Его прогнали по всем этапам. С достоинством вел себя. И что же, его в семьдесят два года перевоспитывать собирались? Или он был социально опасен? Произошла семейная драма! За что человека лишать свободы? Он уже понял все, он дышит, может быть, в последний раз. Ну ладно, человек с достоинством, он сохранял себя здесь, не побирался. Хотя даже дети от него отвернулись, потому что работают в прокуратуре, честь мундира решили сохранить, оказались такими подонками. Мы его как могли поддерживали. Но наконец после того, как он третью жалобу написал, амнистию ему применили. Снизошли. Он отбыл в колонии около двух лет. Для чего надо было лишать человека свободы? Ради чего? Если наказать, так его наказали – он уже осужден, он уже с клеймом. И таких людей в колонии достаточно: их лишили свободы не потому, что они социально опасны, а потому, что вот так положено. Вот инструкция – Уголовный кодекс. Написано: до восьми лет. Вот столько и дадим ему. Я почему и говорю, что судьи – это люди с крайне деформированной психикой. Для судьи нет людей, для него есть стопка бумаг. Если она красиво и хорошо подшита, значит, все нормально. Да еще просят наказать побольше. Ну как не сделать… Это конвейер. И поэтому дают лишение свободы всем подряд. У нас в колонии есть пацаненок, ему двадцать лет, солдат… У него грабеж, в результате которого он причинил ущерб потерпевшему на шестьдесят рублей. За шестьдесят рублей его осудили на четыре года лишения свободы. Причем все это подтверждается документально. Я ведь на слова никому здесь не верю. Я уже наслушался столько историй… Не нами придумано: «Не верь, не бойся, не проси». Это заповеди тюрьмы. На слово верить нельзя.

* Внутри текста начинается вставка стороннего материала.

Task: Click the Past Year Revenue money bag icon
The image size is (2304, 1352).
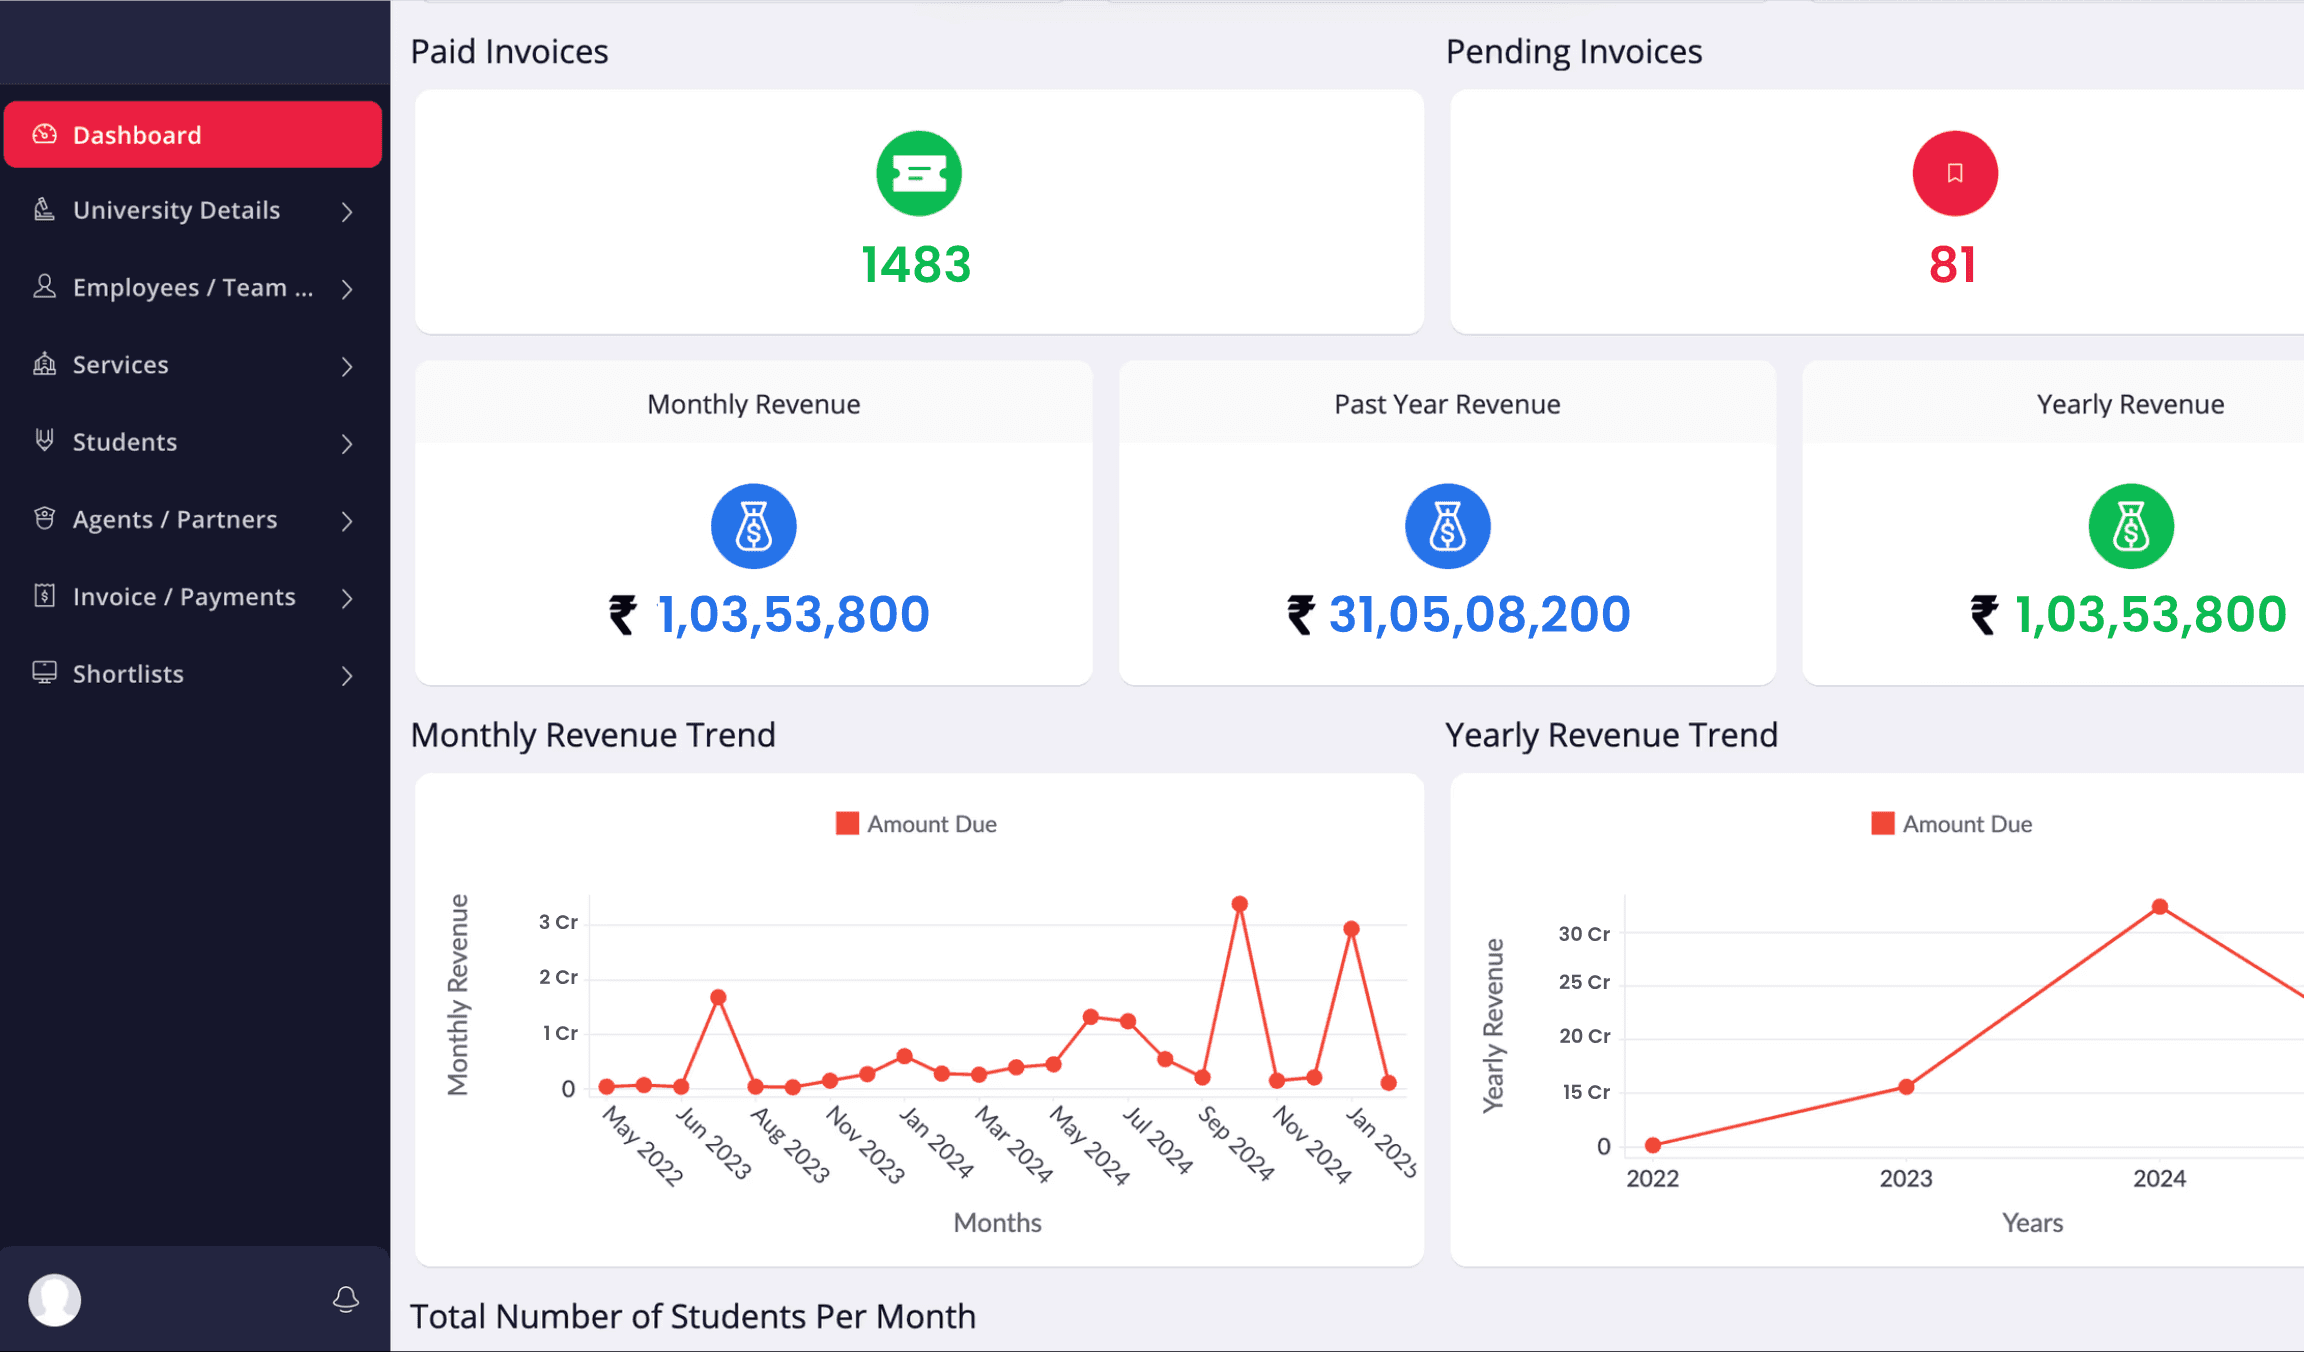Action: [x=1446, y=526]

– Однако бытует мнение, что человек в тюрьме раскрывается.
– В большинстве случаев. Мало ведь кто контролирует себя на сто процентов. И потом, ведь лишения начинаются здесь не оттого, что ты лишен свободы. Когда приезжаешь, ты никому не нужен, никого не знаешь. Приходишь в столовую, тебе наливают в чашку… один капустный лист там плавает. И кусочек хлеба. Наесться невозможно. И голод толкает людей на самые разные поступки. Один пытается подработать как-то. Другой выпрашивает. Третий побирается. Четвертый заискивает где-то. Это уже повод человека увидеть. В чем он проявляется. Потом, конечно, человек обживается. Потому что не все же ходят в столовую, делят уже его пайку на несколько человек. Происходит своеобразная адаптация к жизни в неволе. Но есть и такие, кто, попав в колонию, ничего не потерял. Ему предлагают идти на условно-досрочное освобождение, а он говорит: «Меня там никто не ждет. Мне и тут хорошо: здесь кормят, поят». Не хочет уходить. И не потому, что его там ждет пистолет – пуля чья-то. Нет. А потому, что он пойдет в никуда. И многих, у кого подходит срок выходить, страшит, что же будет там, на свободе. Потому что в зоне какая-то стабильность есть. А на свободе? Кем он будет, когда выйдет? Всего лишь свободным человеком… Но это будет его субъективным ощущением, а не социальной категорией. Сама по себе свобода еще не дает стабильности социального положения.